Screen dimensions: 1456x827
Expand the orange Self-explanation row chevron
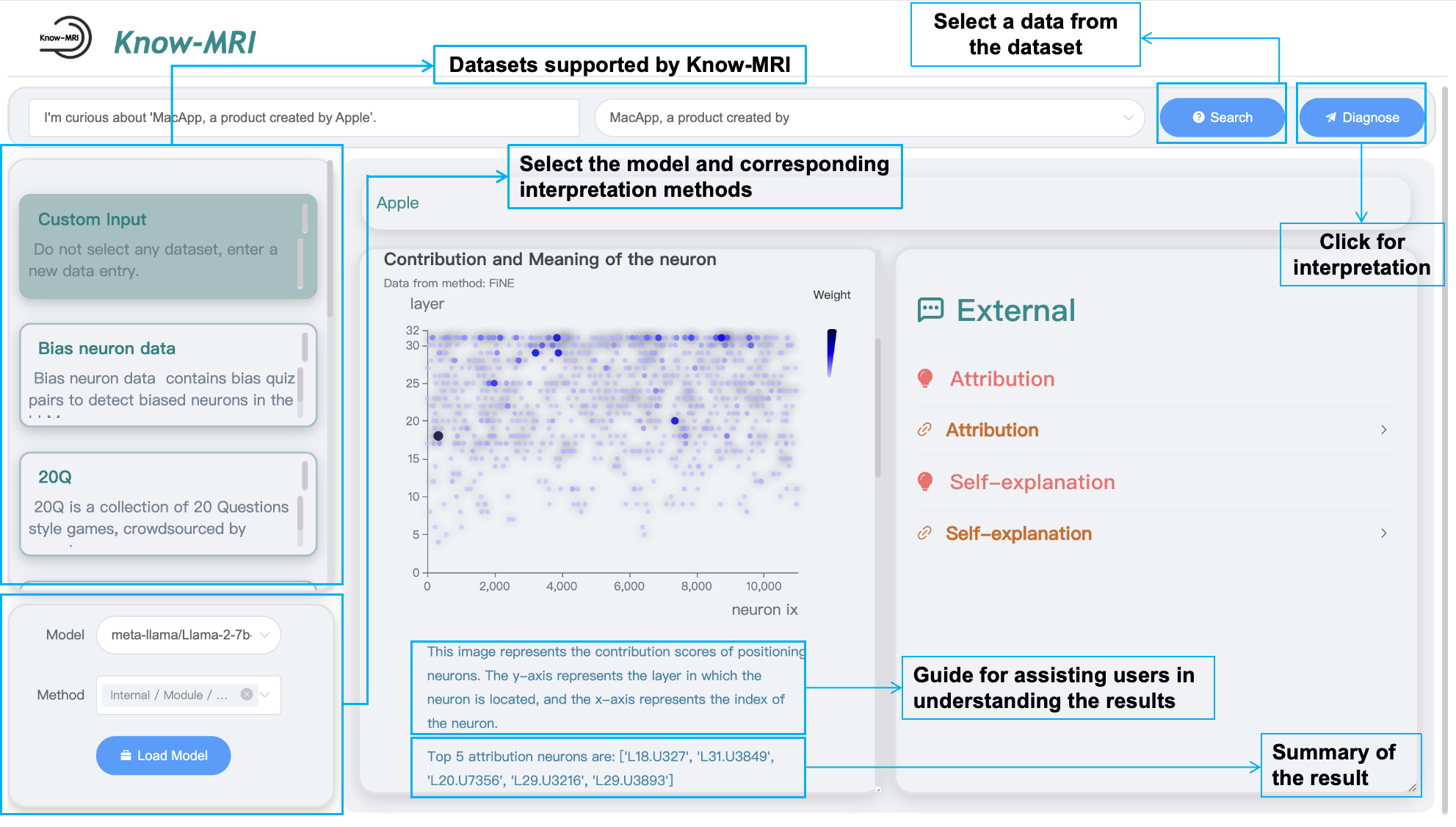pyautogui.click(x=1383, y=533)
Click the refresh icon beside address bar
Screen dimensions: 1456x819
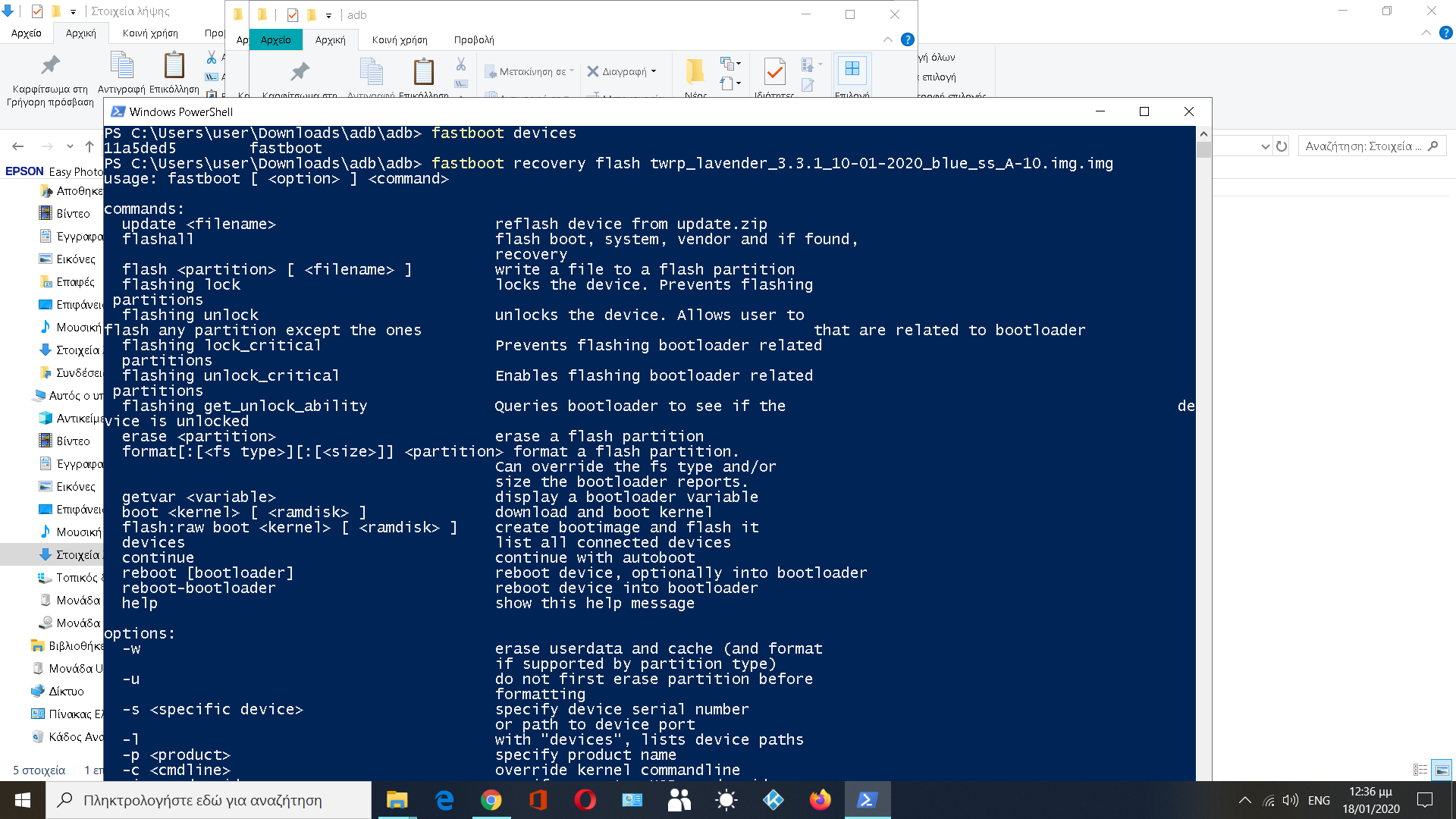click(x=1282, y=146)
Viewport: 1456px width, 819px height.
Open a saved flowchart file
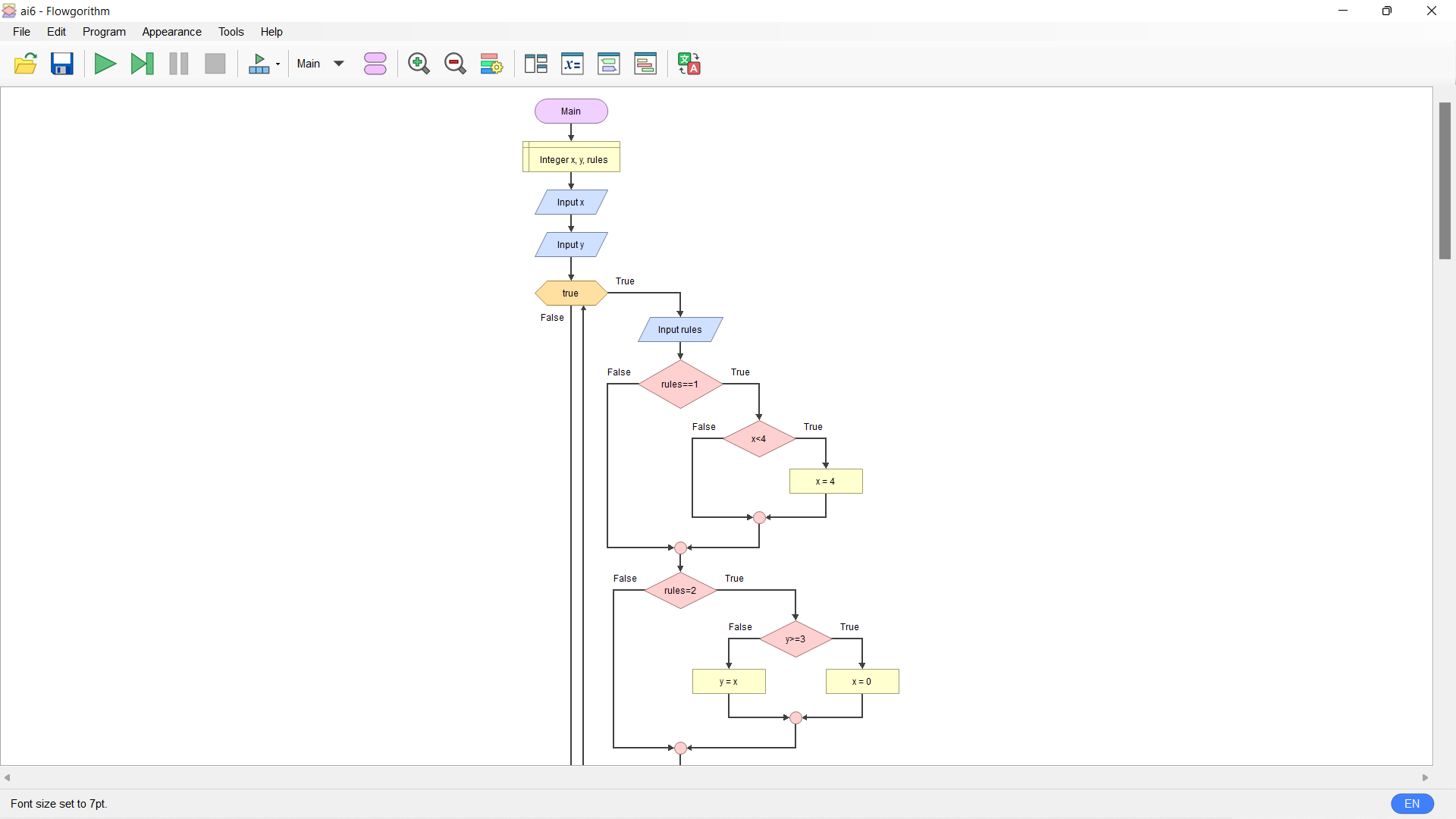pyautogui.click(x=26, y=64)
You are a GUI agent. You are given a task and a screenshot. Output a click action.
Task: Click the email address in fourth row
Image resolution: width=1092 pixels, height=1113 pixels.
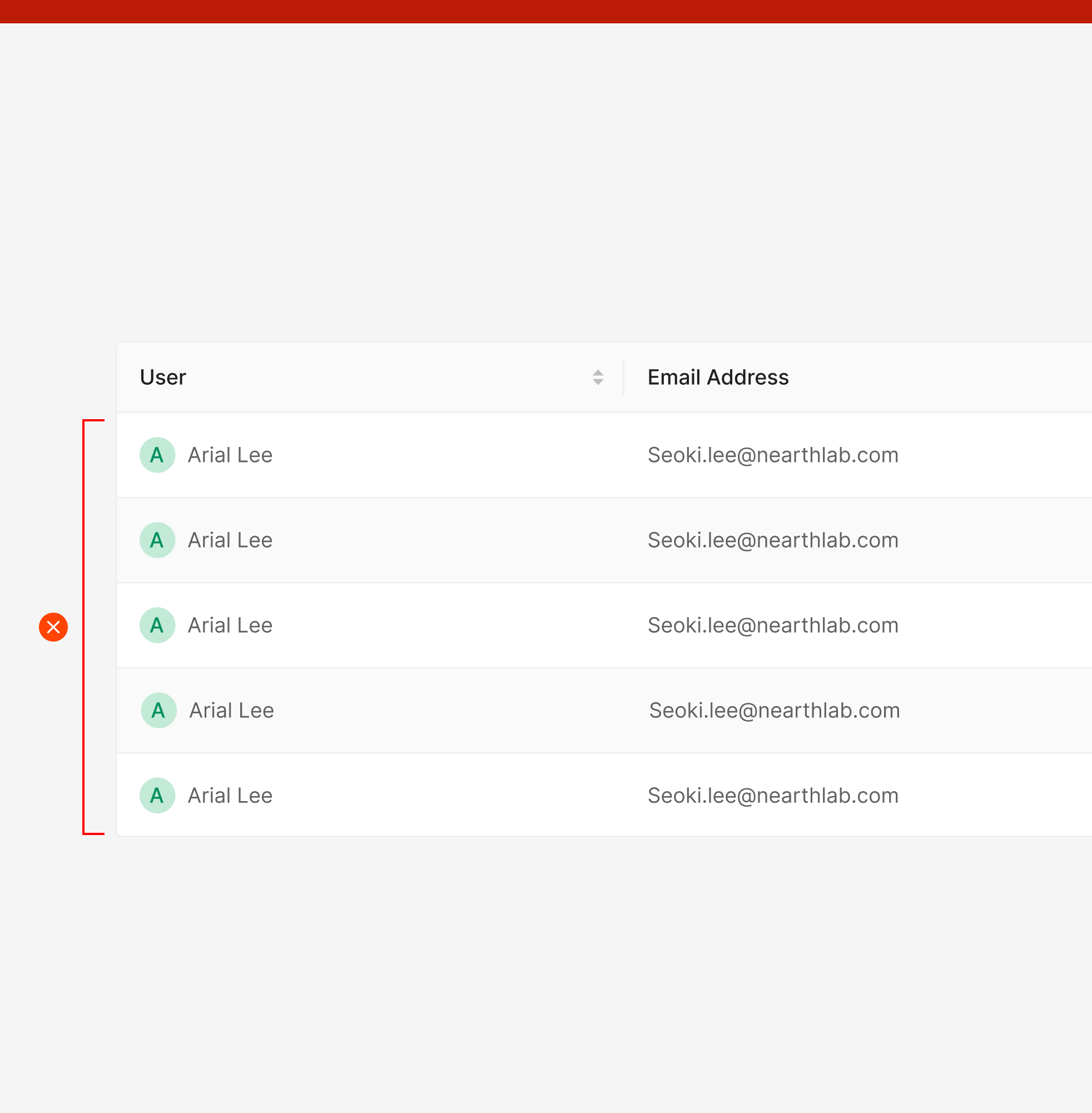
* * *
To do » Search the listing above for lines containing "height", and copy them.

Output of the task »
Viewport: 1456px width, 819px height.
Image resolution: width=1092 pixels, height=1113 pixels.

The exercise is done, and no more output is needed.